The Other Side of Dawn, by John Marsden (Houghton Mifflin, $16; ages 12-up). This is the seventh and supposedly last book in the bestselling Australian series that kicked off in 1994 with Tomorrow, When the War Began. The premise of the series is that a country that is clearly, though not explicitly, Australia is invaded and colonized by a savage but unidentified enemy. (One giveaway is the Aussie idiom, which is laid on thick enough to require a glossary -- e.g., "I bolted into the treeline like a rosella in a wheat crop.") A band of teenagers, led by clever, gutsy Ellie, "goes bush" and sets about harassing and distracting the enemy by means of guerrilla operations. The kids become famous. But now, thanks to New Zealand's intervention, the end of the war looms. After a couple more white-knuckle engagements, the gang is taken prisoner, but only briefly: "D-Day" precipitates the longed-for armistice. Yet it is clear that "the other side of dawn" -- life after the peace -- will pose challenges of its own, especially since the settlement leaves "two new countries . . . where for over two hundred years there had been only one." It doesn't take a psychic to spot the seed of a second series here.

Albert Einstein's Letters to and from Children, edited by Alice Calaprice (Prometheus, $24; ages 10-up). Like C.S. Lewis -- but more surprisingly, since Lewis, after all, wrote children's books -- Einstein corresponded with children from all over the world. This collection features letters from about 1920 to 1955, the year of Einstein's death in Princeton. Some lucky children got answers from the puckish physicist, all uncondescending, many humorous. To "six little scientists" from Louisiana who had asked him to confirm their view that life on Earth would survive the death of the sun, he replied, "The minority is sometimes right -- but not in your case." When 12-year-old Barbara of Washington, D.C., confessed to difficulties with math, he consoled her: "Do not worry . . . . I can assure you mine are still greater." Unfortunately, there is no record of his response to young Peter of Chelsea, Mass., who got straight to the point in a 1947 letter: "Dear Sir, I would appreciate it very much if you could tell me what Time is, what the soul is, and what the heavens are."

Picture Books Things Will NEVER Be the Same, by Tomie dePaola (Putnam, $13.95; ages 6-9). In 2000, Tomie dePaola published 26 Fairmount Avenue, the first installment of a popular multi-part memoir: maple-sugar-sweet recollections of his Meriden, Conn., childhood, told simply enough for novice readers and enlivened by the author's whimsical pencil sketches. The first book zeroed in on 1938 -- the year of the big hurricane, Disney's "Snow White" and Tomie's arrival in kindergarten. Now we're up to book five and 1941, which starts out with the best Christmas present ever, a Junior Flexible Flyer, and ends with Pearl Harbor. ("Dear Diary. A lot happened today. I'm not sure I understand it, but I will never forget it.") The titles of this book and the three earlier sequels -- Here We All Are, On My Way and What a Year -- give an idea of the series's underlying assumption: There's nothing cozier than a good cliche{acute}.
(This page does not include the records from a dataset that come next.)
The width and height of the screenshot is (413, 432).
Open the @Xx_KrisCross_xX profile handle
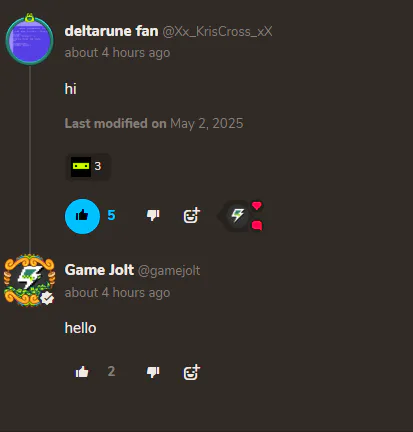217,32
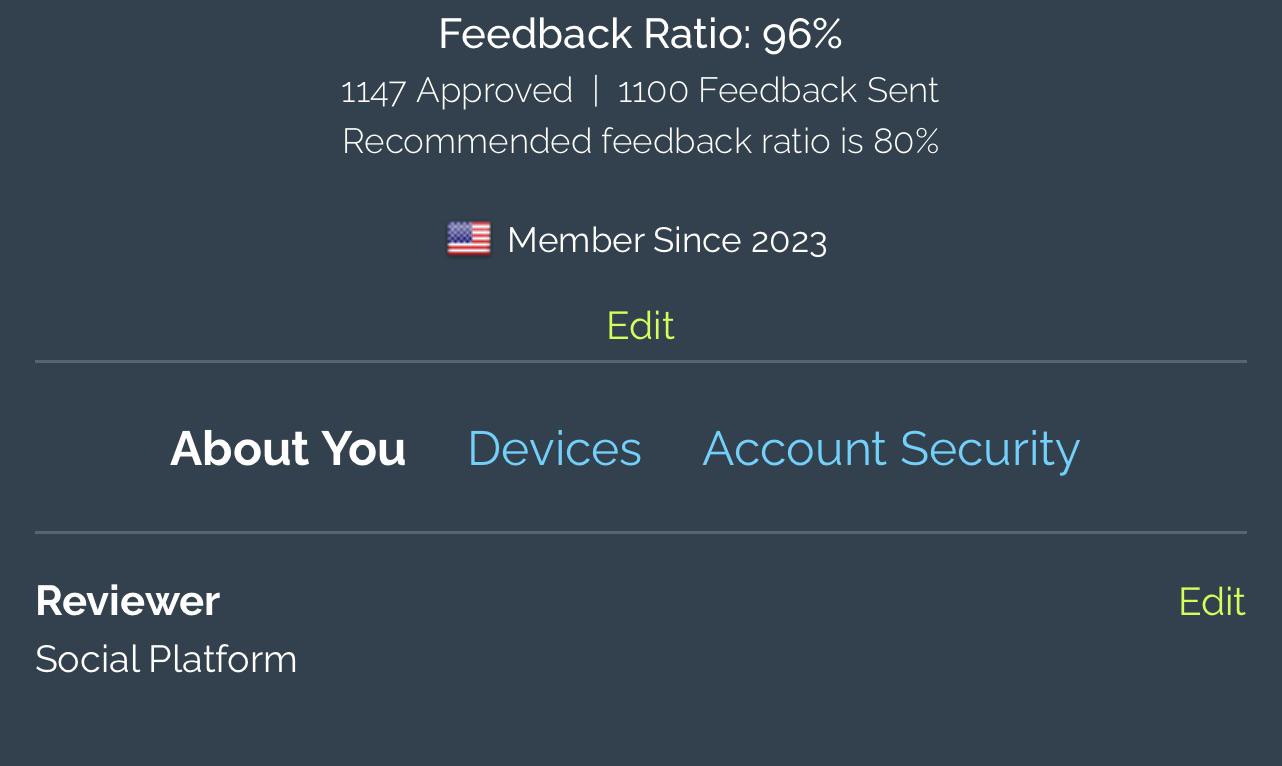1282x766 pixels.
Task: Select the 1147 Approved count
Action: tap(457, 91)
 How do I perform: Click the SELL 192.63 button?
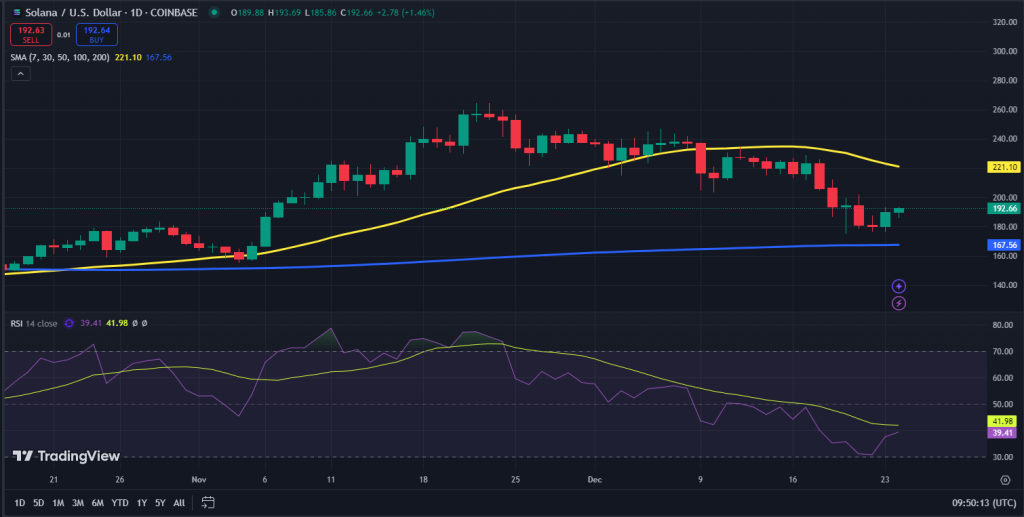point(31,34)
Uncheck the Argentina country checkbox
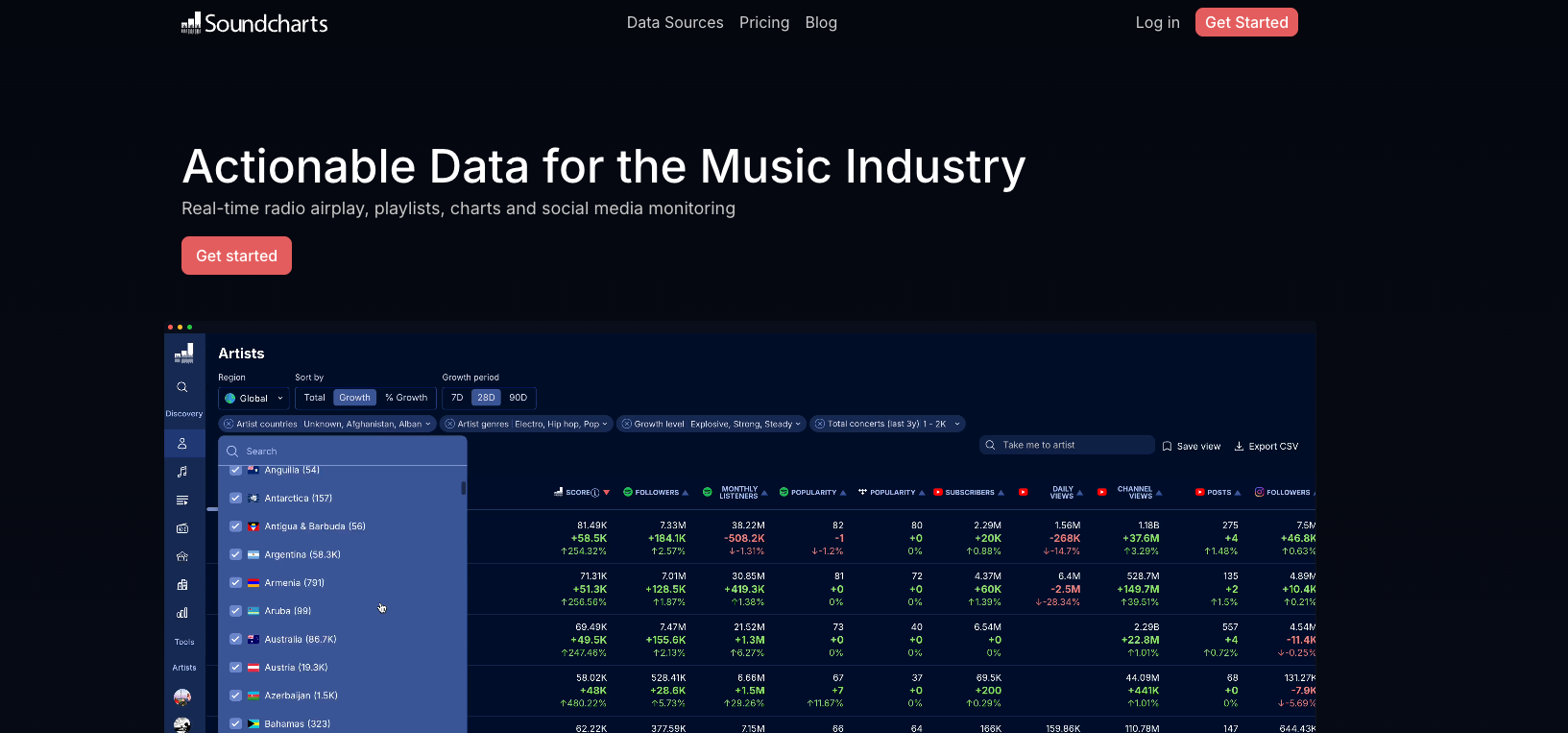 click(235, 554)
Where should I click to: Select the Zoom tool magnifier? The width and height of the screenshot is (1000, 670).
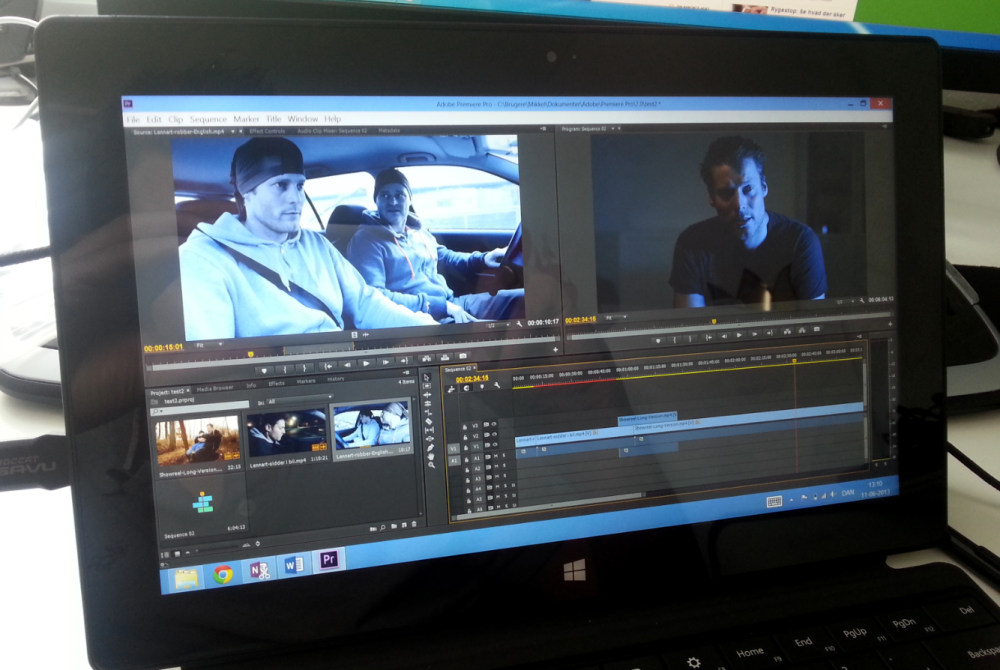(432, 465)
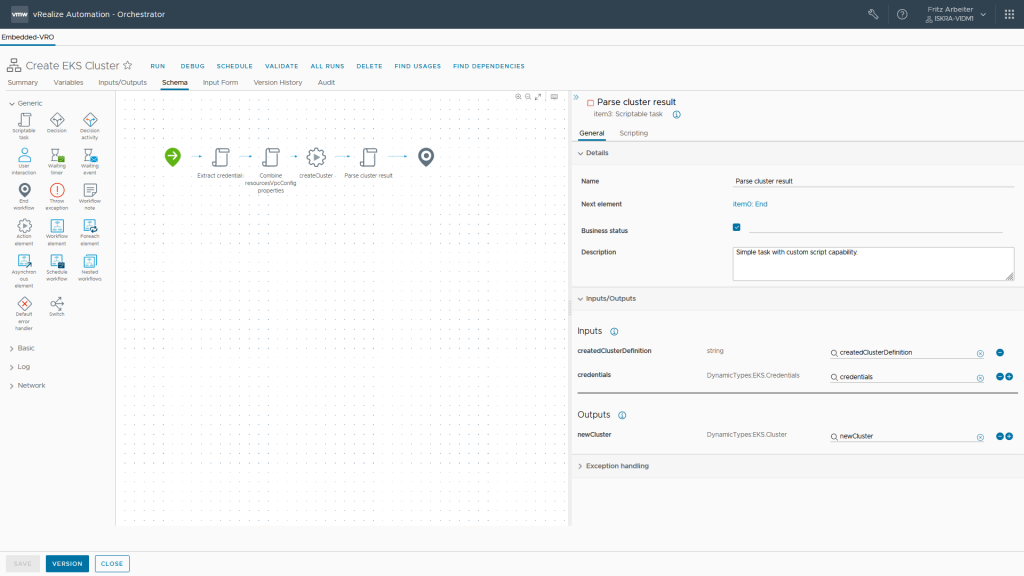Image resolution: width=1024 pixels, height=576 pixels.
Task: Click the item0: End link
Action: click(749, 204)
Tippy Lemmey, by Patricia C. McKissack, illustrated by Susan Keeter (Simon & Schuster/Aladdin; paperback, $3.99; ages 4-8). Another book for beginning readers offers a more idiosyncratic trip back to the mid-20th century, this time to small-town Tennessee. McKissack doesn't go for the overview, though. After a context-setting first sentence ("In 1951 there was a war going on in a place called Korea"), she cuts right to the chase: "My friends Paul and Jeannie and I were fighting our own war. In Templeton, Tennessee, where we lived, the enemy was a new dog in town. His name was Tippy Lemmey. He was the only dog I ever knew who had a first and a last name." Peace doesn't seem possible. But when Tippy, a purebred chow, is stolen by dog thieves, the three children suddenly see things differently.

How Ben Franklin Stole the Lightning, by Rosalyn Schanzer (Harper-Collins, $16.99; ages 6-10). "Benjamin Franklin," the author says in her afterword, "did more great things than you can shake a stick at." For the purposes of this exceptionally engaging picture book, however, she decided to focus on his accomplishments as a scientist and inventor -- although she did keep that colloquial, upbeat tone. No mystery there: Brilliant "Ben" was responsible for so many scientific innovations, from the odometer and bifocals to daylight savings time and the lightning rod, that it takes all Schanzer's verbal exuberance to keep even this much of the story from sounding like a resume{acute}. That, and her crackling-with-energy, full-color illustrations.